**What is being asked:** Only the lines below between the one holding "Task: Click the arrow icon beside 전자고지" and the one holding "You are a GUI", inclusive, are to be reproduced word for word; the pictures are to be left out.

(Stored data entries)
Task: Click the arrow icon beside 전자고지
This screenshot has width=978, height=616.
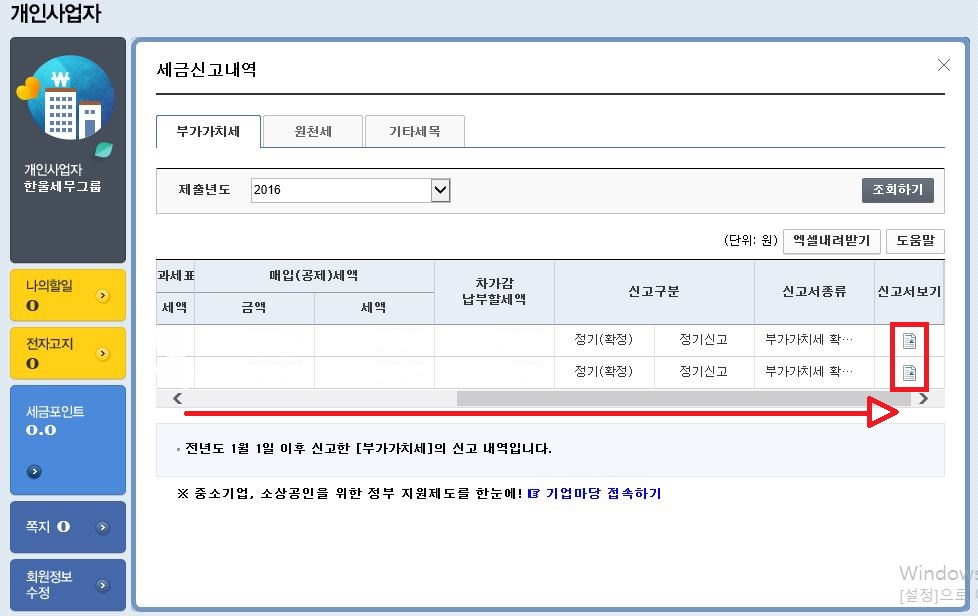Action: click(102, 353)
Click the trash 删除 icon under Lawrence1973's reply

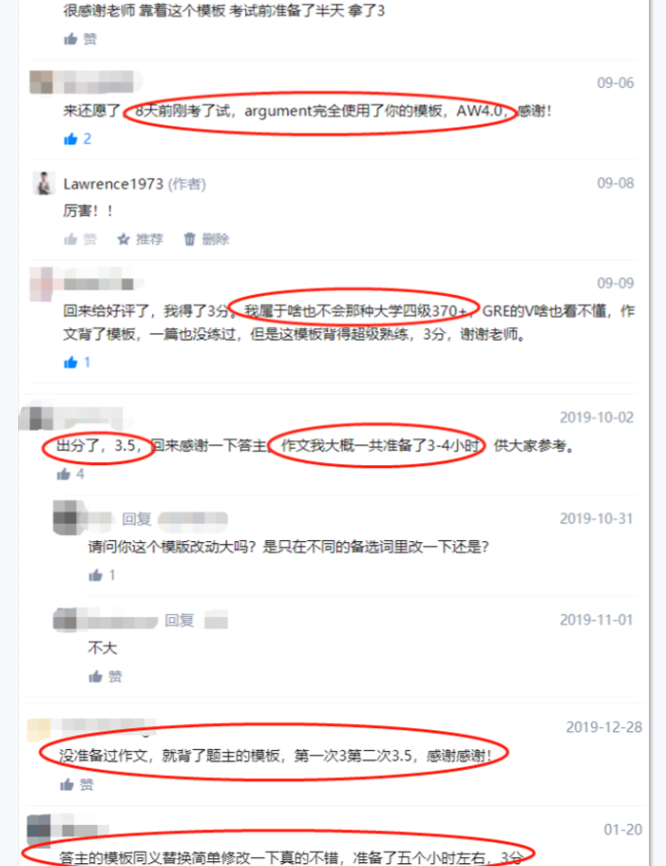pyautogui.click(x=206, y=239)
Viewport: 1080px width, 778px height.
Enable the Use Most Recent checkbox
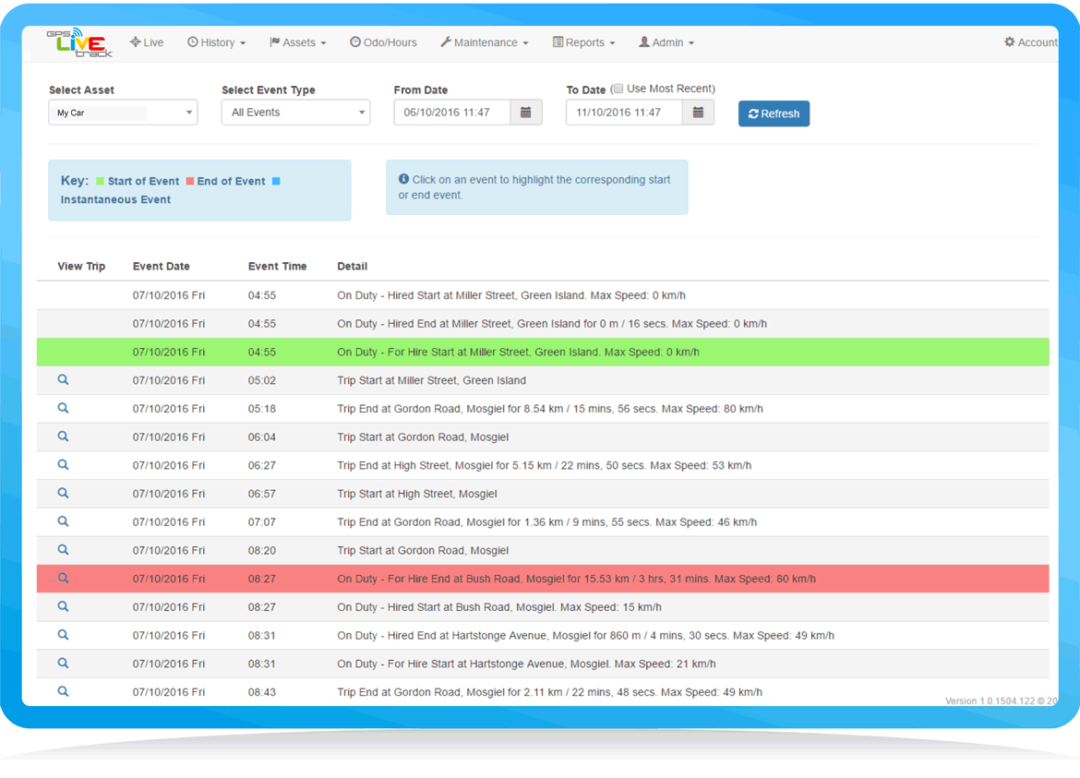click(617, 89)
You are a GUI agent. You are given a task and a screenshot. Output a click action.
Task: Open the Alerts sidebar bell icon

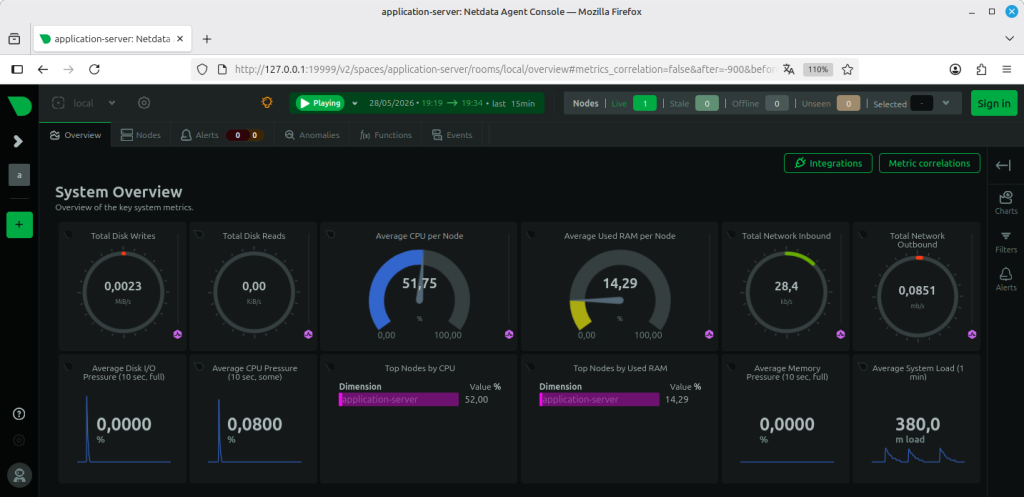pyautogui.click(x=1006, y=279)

--

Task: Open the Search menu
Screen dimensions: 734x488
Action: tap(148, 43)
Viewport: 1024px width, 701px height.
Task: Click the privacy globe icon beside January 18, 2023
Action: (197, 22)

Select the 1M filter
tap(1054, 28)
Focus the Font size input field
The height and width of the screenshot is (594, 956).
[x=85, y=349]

* * *

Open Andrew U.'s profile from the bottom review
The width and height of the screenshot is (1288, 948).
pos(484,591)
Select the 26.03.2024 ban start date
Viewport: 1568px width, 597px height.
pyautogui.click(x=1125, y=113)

**Task answer:**
Task: Click the arrow icon beside 전자고지
This screenshot has width=978, height=616.
Action: click(102, 353)
Click the trash 删除 icon under Lawrence1973's reply

pyautogui.click(x=206, y=239)
Viewport: 1080px width, 778px height.
Enable the Use Most Recent checkbox
click(617, 89)
You are a GUI agent. You are given a task and a screenshot. Output a click action.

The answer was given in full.